Ron Suskind examined the interrogation of Zubaydah in his book, The One Percent Doctrine.
On CNN’s Situation Room Suskind told Wolf Blitzer, “…essentially what happened is we tortured an insane man and jumped screaming at every word he uttered, most of them which were nonsense.”
Although May might be able to make an argument that he isn’t in favor of what former Justice Department attorney John Yoo would narrowly define as “torture” it does seem that he is borrowing some logic from the witch trials of the late 1600s.
In the witch trials–particularly those led by witch hunter Matthew Hopkins in the eastern counties of England–one of the “tests” administered to suspected witches was a swimming test. Women weighted down with rocks were thrown into lakes. If they floated they were a witch and subsequently hung or burned at the stake. If they sank and drowned they were cleared of the charges.
In his April 24th post, May wrote:
…(W)e now know that Islamists believe their religion forbids them to cooperate with infidels — until they have reached the limit of their ability to endure the hardships the infidel is inflicting on them. In other words: Imagine an al-Qaeda member who would like to give his interrogators information, who does not want continue fighting, who would prefer not to see more innocent people slaughtered. He would need his interrogators to press him hard so he can feel that he has met his religious obligations — only then could he cooperate.
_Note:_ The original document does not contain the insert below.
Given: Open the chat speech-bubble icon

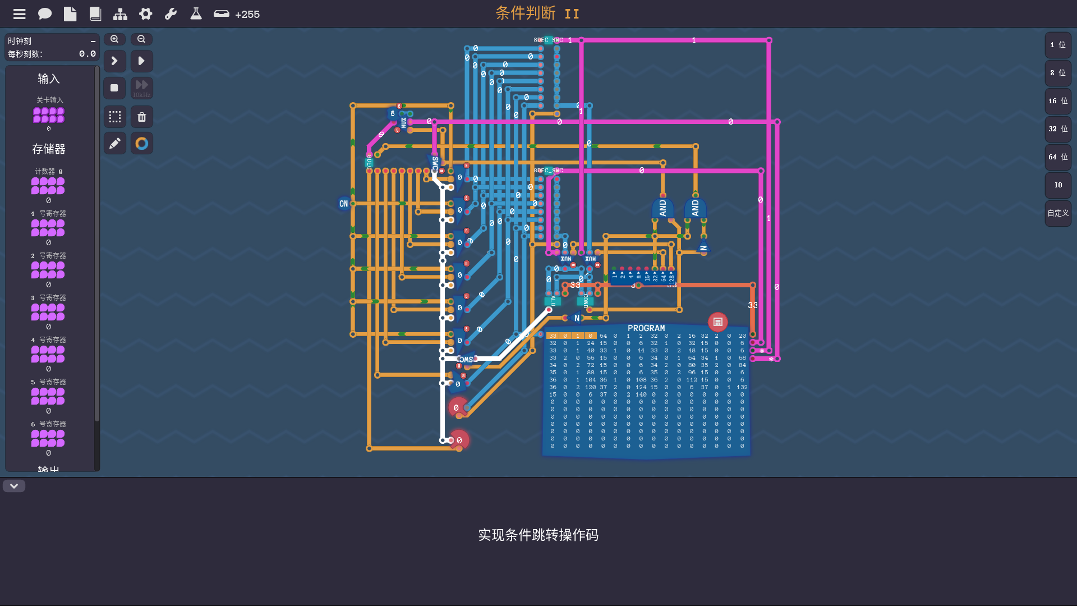Looking at the screenshot, I should pos(45,14).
May’s justification for exposing suspected terrorists to “psychological and physical hardships” is not so different from Hopkins’.
Witch hunters of the 17th century and Cliff May share the belief that the “special” qualities of others, justifies subjecting them to forms of physical torment which would be considered unacceptable in other circumstances. The “special” qualities of witches and “Islamists” requires that they be subjected to “physical and psychological hardship” in order to extract information, the truth, confessions etc…
For Hopkins, witches had a mysterious tendency to float. The collateral price was the death of innocent women.
For May, ‘Islamists’ might want to help authorities but can only do so if subjected to “physical and psychological hardship”. The collateral price is the occasional torture of some innocent people and a dangerous precedent of the US sanctioning interrogation techniques widely believed to be cruel and inhumane.
In both cases, the “special” and often dehumanizing qualities attributed to a victim were used as justification to commit acts that would be considered unacceptable were the victim not a witch or ‘Islamist’.
May doesn’t mention the potentially difficult situation faced if a suspect is subjected to “psychological and physical hardship” but isn’t guilty of participating in terrorist activities. Presumption of innocence doesn’t play a big role in May’s model for helping ‘Islamists’ cooperate with ‘infidels’ or in Hopkins’ method for determining the guilt of women accused of witchcraft.
But that doesn’t seem to be his area of concern. He’s far too busy trying to make sure that suspected terrorists’ “religious obligations” are met through “physical and psychological hardship”.
Perhaps Cliff May missed his calling by four-hundred years.